While the truck was driving on the highway, a figure in shadow observed them from a nearby forest with a pair of binoculars.

The figure said into his wristwatch, "Sir, the vehicle has moved out of the Rockwaller mansion. Just as you have forseen."

On the other side of the country, off the Pacific Northwest, there stood a 300-foot tower on an isolated island that was protected by an artificial thunderstorm.

This was the headquarters of the Worldwide Evil Empire, or W.E.E. as its infamous acronym stood for.

On the top floor, a figure stood in a large room, petting a small dog.

"Good! We now know where the Fannies are being held this year!" the figure chuckled. A flash of lightning streaked across the sky.

It revealed to be none other than Gemini, aka Sheldon Director, the fraternal twin of Betty.

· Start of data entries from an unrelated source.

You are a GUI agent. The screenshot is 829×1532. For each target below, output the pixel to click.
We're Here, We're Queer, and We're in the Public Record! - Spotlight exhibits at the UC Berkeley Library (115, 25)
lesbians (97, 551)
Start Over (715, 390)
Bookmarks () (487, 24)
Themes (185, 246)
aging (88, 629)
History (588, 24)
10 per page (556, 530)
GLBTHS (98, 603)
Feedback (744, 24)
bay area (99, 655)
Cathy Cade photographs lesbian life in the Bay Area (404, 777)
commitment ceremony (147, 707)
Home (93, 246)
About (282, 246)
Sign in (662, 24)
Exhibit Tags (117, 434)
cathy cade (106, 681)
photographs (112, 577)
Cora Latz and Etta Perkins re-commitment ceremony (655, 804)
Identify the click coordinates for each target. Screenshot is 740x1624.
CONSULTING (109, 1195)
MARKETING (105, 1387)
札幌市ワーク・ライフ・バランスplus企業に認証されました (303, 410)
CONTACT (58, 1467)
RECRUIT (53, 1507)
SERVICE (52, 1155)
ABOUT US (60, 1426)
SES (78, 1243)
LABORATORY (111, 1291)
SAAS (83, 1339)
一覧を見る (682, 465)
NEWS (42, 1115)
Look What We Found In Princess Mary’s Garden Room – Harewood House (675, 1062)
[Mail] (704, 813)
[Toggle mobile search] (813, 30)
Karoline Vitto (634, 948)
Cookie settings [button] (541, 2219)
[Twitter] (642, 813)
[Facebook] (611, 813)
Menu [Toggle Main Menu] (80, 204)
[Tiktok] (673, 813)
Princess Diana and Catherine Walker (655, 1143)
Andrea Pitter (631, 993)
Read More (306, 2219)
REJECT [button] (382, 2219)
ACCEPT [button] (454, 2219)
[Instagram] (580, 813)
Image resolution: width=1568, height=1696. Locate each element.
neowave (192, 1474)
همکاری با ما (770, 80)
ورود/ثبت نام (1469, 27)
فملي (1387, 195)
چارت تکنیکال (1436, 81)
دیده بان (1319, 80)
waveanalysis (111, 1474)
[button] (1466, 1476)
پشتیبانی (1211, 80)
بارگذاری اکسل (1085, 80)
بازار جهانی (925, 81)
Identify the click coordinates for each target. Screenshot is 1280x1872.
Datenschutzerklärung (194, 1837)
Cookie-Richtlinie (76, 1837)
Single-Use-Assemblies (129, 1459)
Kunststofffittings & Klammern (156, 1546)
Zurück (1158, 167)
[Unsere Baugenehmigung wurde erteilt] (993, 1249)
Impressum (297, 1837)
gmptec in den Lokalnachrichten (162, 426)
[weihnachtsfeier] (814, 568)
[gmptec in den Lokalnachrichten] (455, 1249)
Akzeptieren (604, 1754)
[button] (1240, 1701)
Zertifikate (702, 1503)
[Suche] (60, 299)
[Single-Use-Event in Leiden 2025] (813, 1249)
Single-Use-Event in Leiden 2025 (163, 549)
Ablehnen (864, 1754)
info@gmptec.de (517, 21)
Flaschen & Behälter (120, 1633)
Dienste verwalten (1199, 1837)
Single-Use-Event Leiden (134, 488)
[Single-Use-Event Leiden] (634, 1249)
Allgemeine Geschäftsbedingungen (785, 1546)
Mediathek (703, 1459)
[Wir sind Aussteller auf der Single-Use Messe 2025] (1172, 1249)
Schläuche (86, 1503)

"So...did you flatten one of the truck's tires, Agent Iota 9?"

Agent Iota 9 stuttered, "But...but sir, my role in the plan was surveillence only on Global Justice!"

At that moment, the dog, Pepe, began to bark incessantly. He usually does it whenever the name of Global Justice is mentioned.

"Don't worry, Pepe!" Gemini exclaimed, petting his dog "The vile agency will never take you away from me!"

Gemini sighed, disappointed, "Agent, you should know that we never ever use that name! I'd prefer the term 'the agency-for-good-which-must-not-be-named! Please take a seat on the stone right next to you."

"If you say so, sir." Agent Iota said, sitting on the stone.

Gemini pressed a button and Agent Iota fell through a hole right next to the stone.

"Agent Iota 10! Relay this information to 'Number One', our leader!" Gemini decreed to the next agent in line. "He needs this information!"

"Yes, sir!" Iota 10 replied, "But what do this have to do with the plan to ruin the reputation of...that agency?"

"Give it time, Iota 10! Soon it will all come to fruition!"